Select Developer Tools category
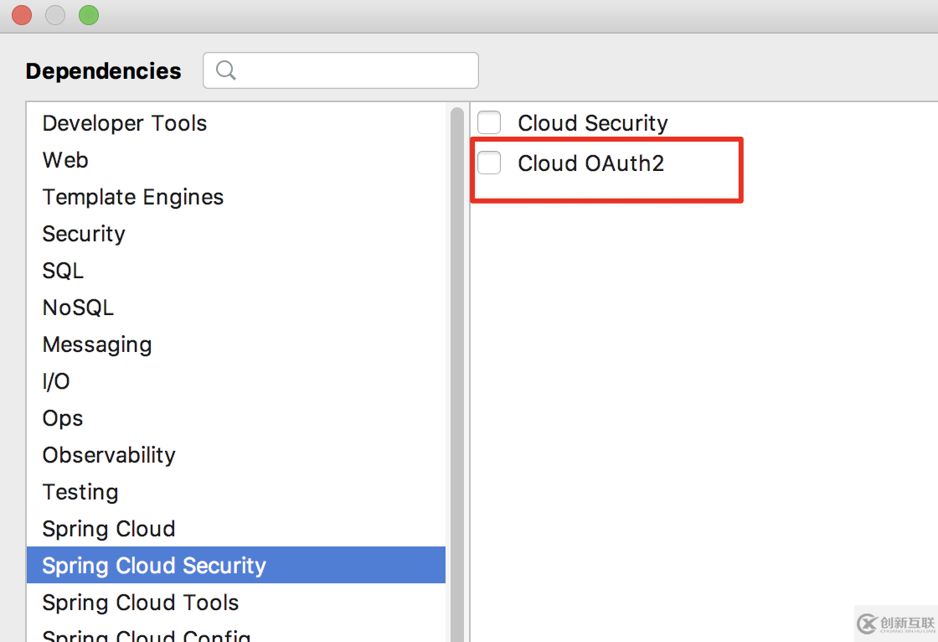938x642 pixels. (x=125, y=123)
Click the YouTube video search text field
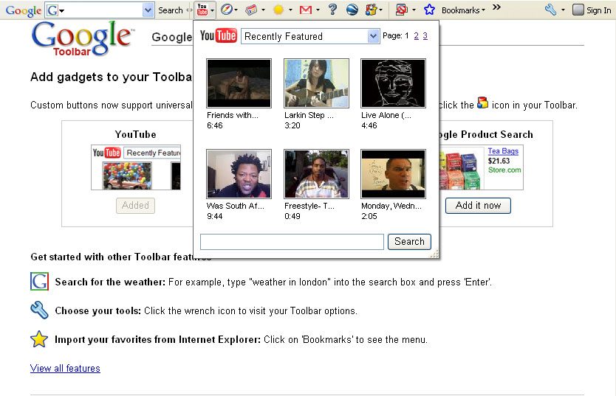The height and width of the screenshot is (396, 616). (292, 242)
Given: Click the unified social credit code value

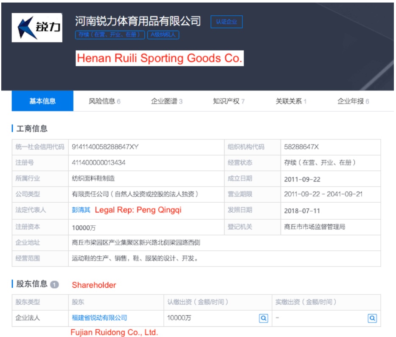Looking at the screenshot, I should [x=105, y=147].
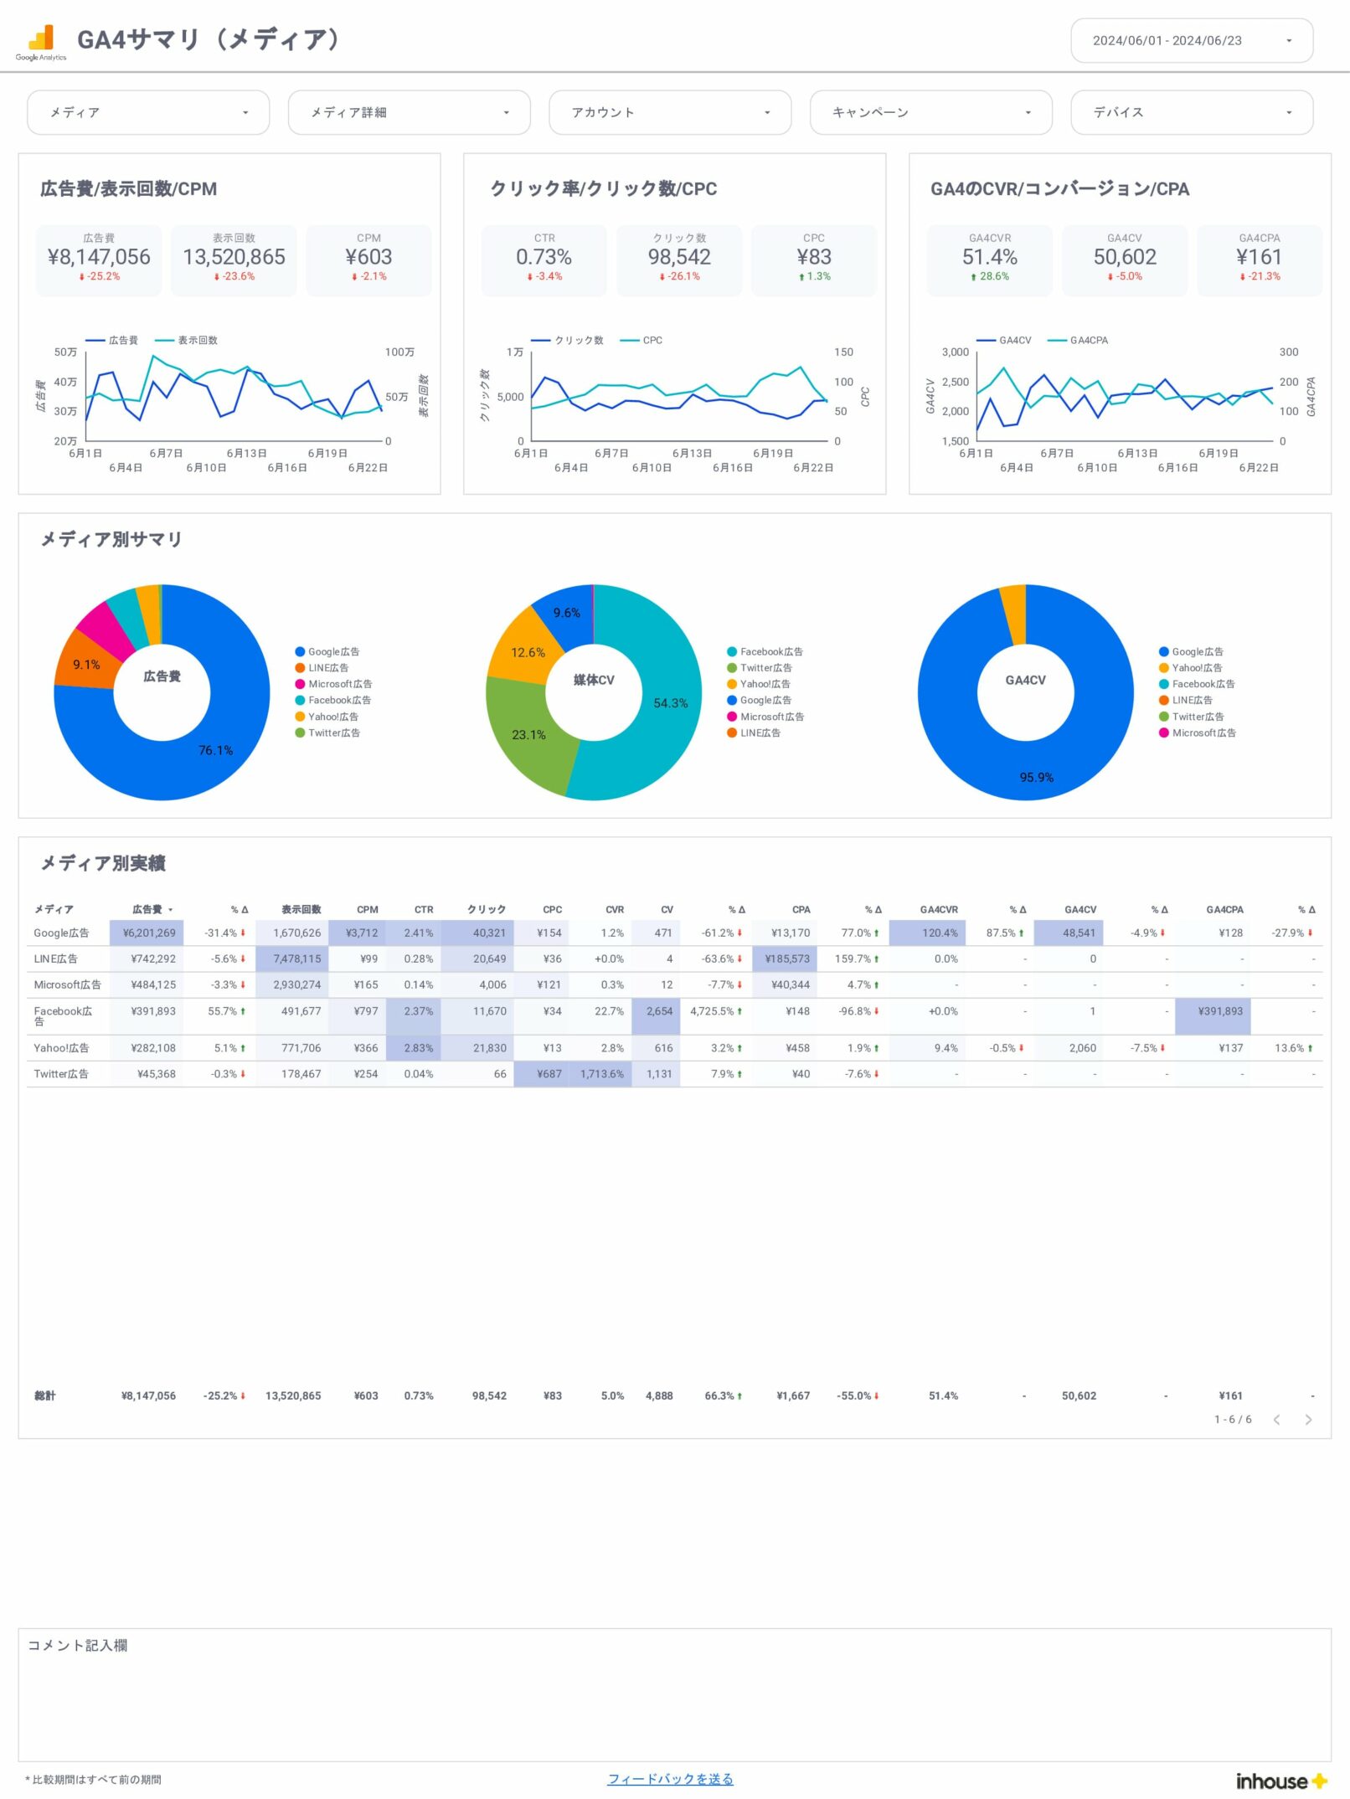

------------------------

### WORK ORDER
Send back the entries above exactly. Skip the images.

### RESULT FOR THIS TASK
Select Developer Tools category
938x642 pixels. (x=125, y=123)
Click the YouTube video search text field
The height and width of the screenshot is (396, 616). (292, 242)
Given: Click the unified social credit code value

Looking at the screenshot, I should [x=105, y=147].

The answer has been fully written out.